• _TASK OBJECTIVE_: Reproduce word for word the stretch of the Intellectual Property Appellate Board text below, from "Powers Conferred to" to "the renewal fee.".

• _SELECTED PASSAGE_:

━━━━━━━━━━━━━━━━

Intellectual Property Appellate Board (IPAB) was constituted by a gazette notification of the Central government on 15 September 2003 to hear appeals against the decisions of Registrar under The Trademarks Act, 1999 and The Geographical Indications of Goods (Registration and Protection) Act, 1999. The 2007 notifications issued by the Ministry of Commerce & Industry with respect to The Patents Act, 1970 transferred the Appellate power from High Courts to the IPAB. Later in 2017, The Finance Act as per sec 160(a) & 160(c) conferred on the IPAB the Appellate jurisdiction over the matters covered under The Copyright Act, 1957. Similar transitional provision was also invoked under sec 59 of The Protection of Plant Varieties and Farmers Act 2001, conferring the IPAB to exercise jurisdiction on appeals as per section 56 of the Act.

Changes Brought out by the The Tribunals Reforms (Rationalization and Conditions of Service) Ordinance 2021 to the Geographical Indications of Goods (Registration and Protection) Act, 1999

As per omitted Section 2 (1) (a) of the Geographical Indications of Goods (Registration and Protection) Act 1999, Appellate Board for the purposes of this act means the Intellectual Property Appellate Board (IPAB) established under Section 83 of the Trade Marks Act 1999. With the passing of The Tribunals Reforms (Rationalization and Conditions Of Service) Ordinance 2021, the IPAB stands abolished, and the powers of the IPAB under the Geographical Indications of Goods (Registration and Protection) Act 1999, have been transferred to the Registrar of Geographical Indications and High Courts.

 

Powers Conferred to the Registrar of Geographical Indications and the High Court

  • The Registrar or the High Court may deem a geographical indication to be on the register, even after removal of the geographical indication from the register for failure to pay the renewal fee.
  • To vary registration and rectify the register on an application by any person aggrieved.
  • To admit evidence in any proceedings, of the usages of the trade concerned and any relevant geographical indication used by other persons.

1. Effect of removal from register for failure to pay fee for renewal to the satisfaction of the Registrar or the High Court

In the cases where a Geographical Indication has been removed from the register for failure to pay the renewal fee, it shall nevertheless, for the purpose of any application for the registration of another Geographical Indication during one year next after the date of the removal, be deemed to a Geographical Indication already on the register. the Registrar or the High Court may not deem such geographical indication as already on the register if it is satisfied that there has been no bona fide trade use of the existing Geographical Indication for preceding two years, or there would be no deception caused with the use of the new Geographical Indication applied for. (section 19)

2. Power of the Registrar and the High Court to vary registration and rectify the register

The Registrar or the High Court may on an application made to it in the prescribed manner, by any person aggrieved, make such order as it may think fit for cancelling or varying the registration of a Geographical Indication on the ground of any contravention, or failure to observe a condition entered on the registered in relation thereto. And the Registrar or the High Court may order making of any entry wrongly omitted, expunging any wrong entry or varying any error or defect in the register, on an application by any aggrieved person. According to old section 27 this power was vested with Registrar alone.

3. Admission of evidence by the Registrar and the High Court in certain proceedings

In any proceeding relating to a geographical indication, the Registrar or the High Court, as the case may be shall admit evidence of the usages of the geographical indication and of any relevant geographical indication legitimately used by other persons. (section 75).

━━━━━━━━━━━━━━━━

• _MATERIAL PROVIDED_:
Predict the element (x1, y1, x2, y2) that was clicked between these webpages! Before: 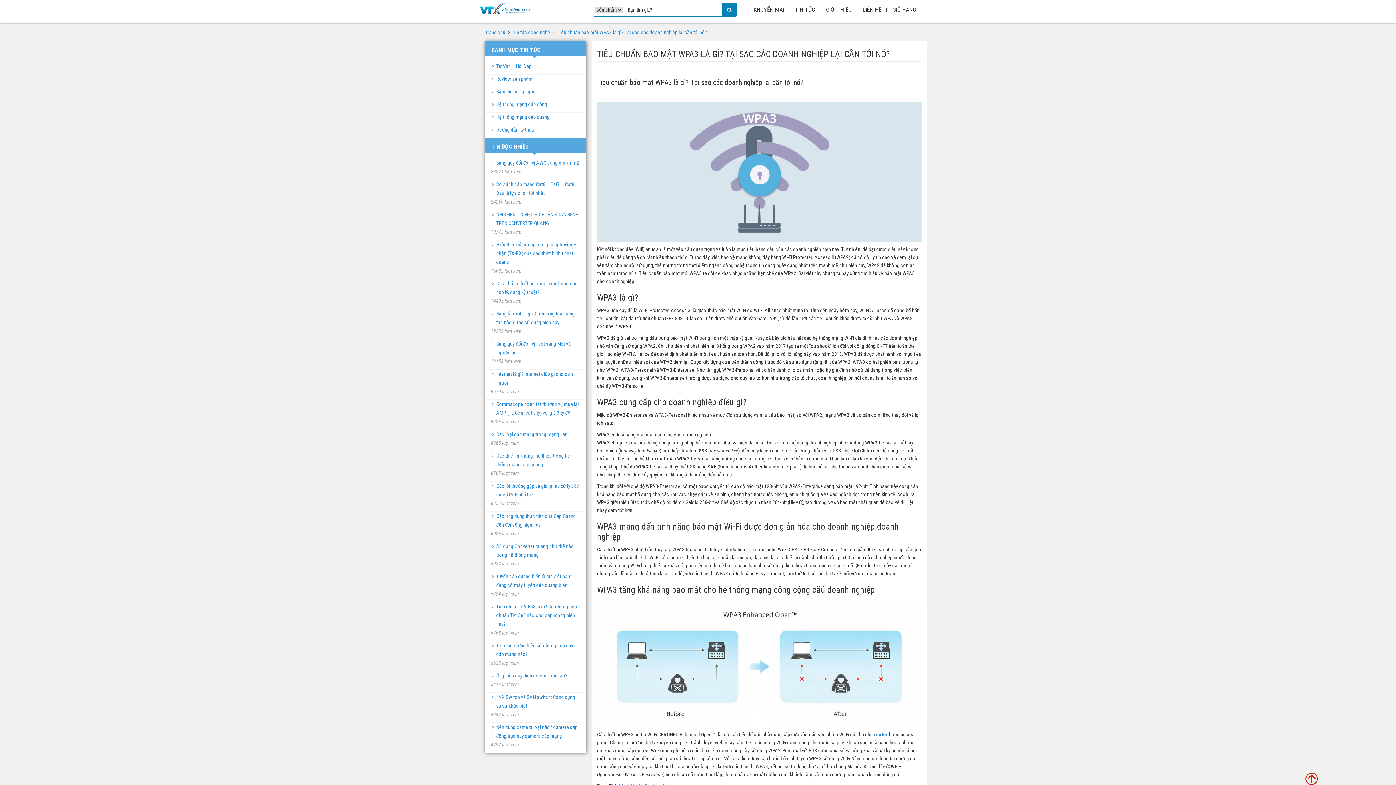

━━━━━━━━━━━━━━━━

• _EXERCISE OUTPUT_:
Powers Conferred to the Registrar of Geographical Indications and the High Court

  • The Registrar or the High Court may deem a geographical indication to be on the register, even after removal of the geographical indication from the register for failure to pay the renewal fee.